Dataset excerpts

• • •

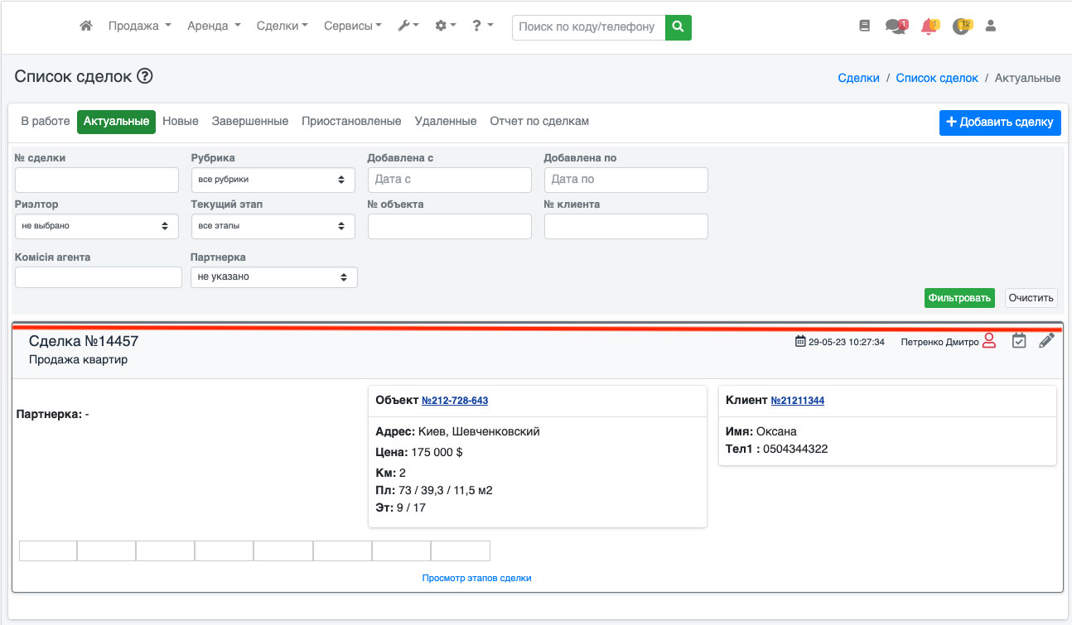
Task: Click the home icon in the navbar
Action: (x=85, y=26)
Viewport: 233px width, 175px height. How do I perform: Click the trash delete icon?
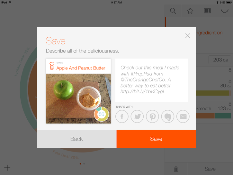(x=176, y=169)
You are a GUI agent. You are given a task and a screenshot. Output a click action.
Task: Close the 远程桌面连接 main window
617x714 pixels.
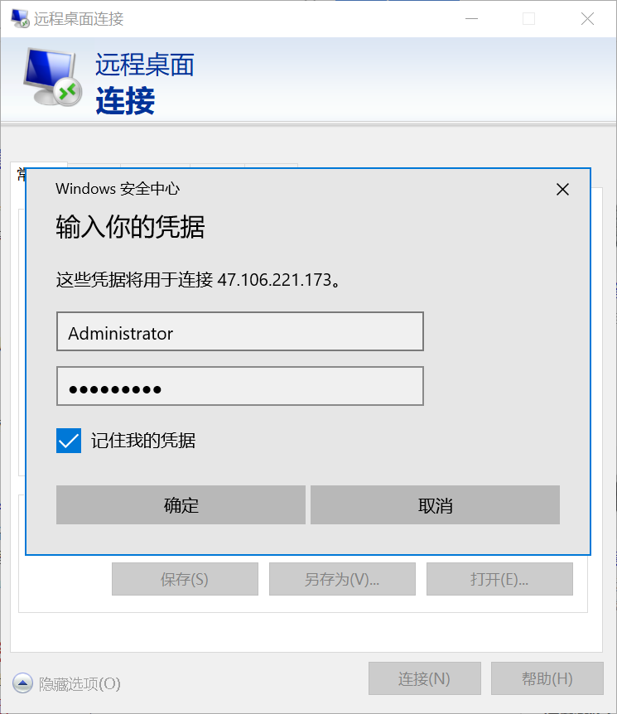tap(587, 19)
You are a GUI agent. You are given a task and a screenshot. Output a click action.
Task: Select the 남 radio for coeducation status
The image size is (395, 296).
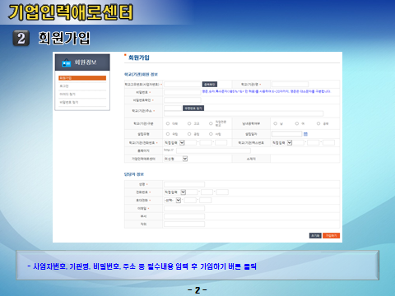point(276,123)
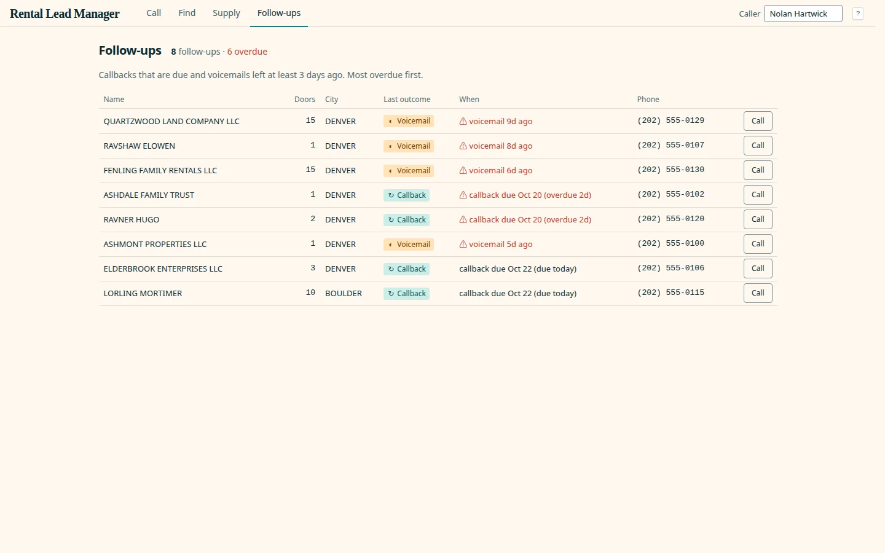Screen dimensions: 885x553
Task: Click phone number for Ashdale Family Trust
Action: [x=671, y=194]
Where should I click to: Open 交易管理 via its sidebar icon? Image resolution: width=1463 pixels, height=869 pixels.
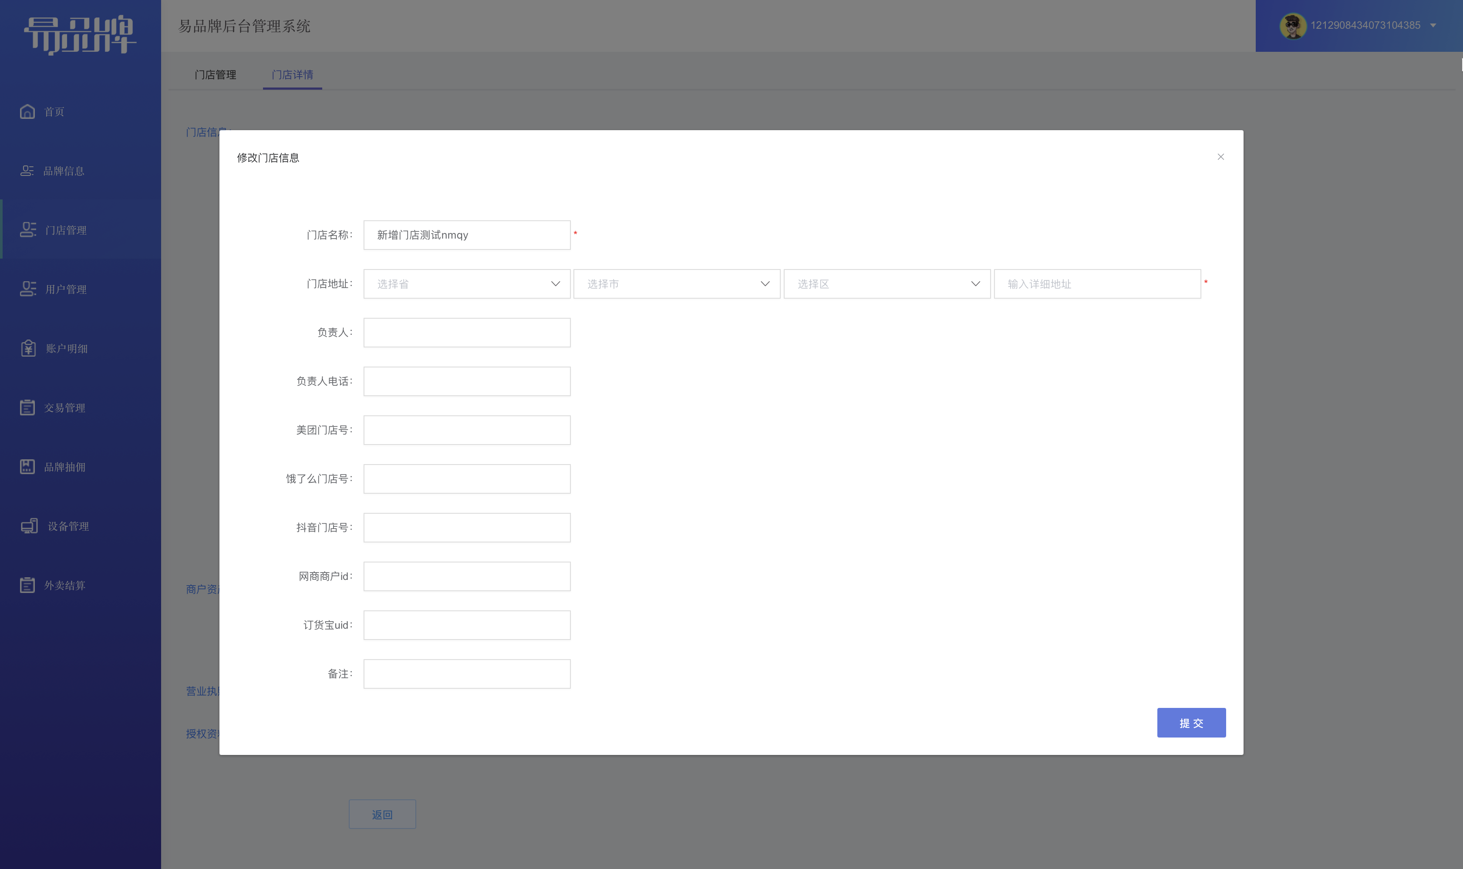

• • •

**Task objective:**
Your reply should hold only the lines from the one that contains "Viewport: 233px width, 175px" through the last line of the records above, exact and complete, and no pictures.

**Answer section:**
Viewport: 233px width, 175px height. How do I perform: Click the trash delete icon?
(x=176, y=169)
You are a GUI agent. You are given a task and a screenshot. Output a click action.
Task: Close the 远程桌面连接 main window
617x714 pixels.
tap(587, 19)
You are a GUI agent. You are given a task and a screenshot. Output a click action.
Task: Select the 남 radio for coeducation status
The image size is (395, 296).
point(276,123)
Screen dimensions: 885x553
Task: Click phone number for Ashdale Family Trust
Action: [x=671, y=194]
Where should I click to: Open 交易管理 via its sidebar icon? Image resolution: width=1463 pixels, height=869 pixels.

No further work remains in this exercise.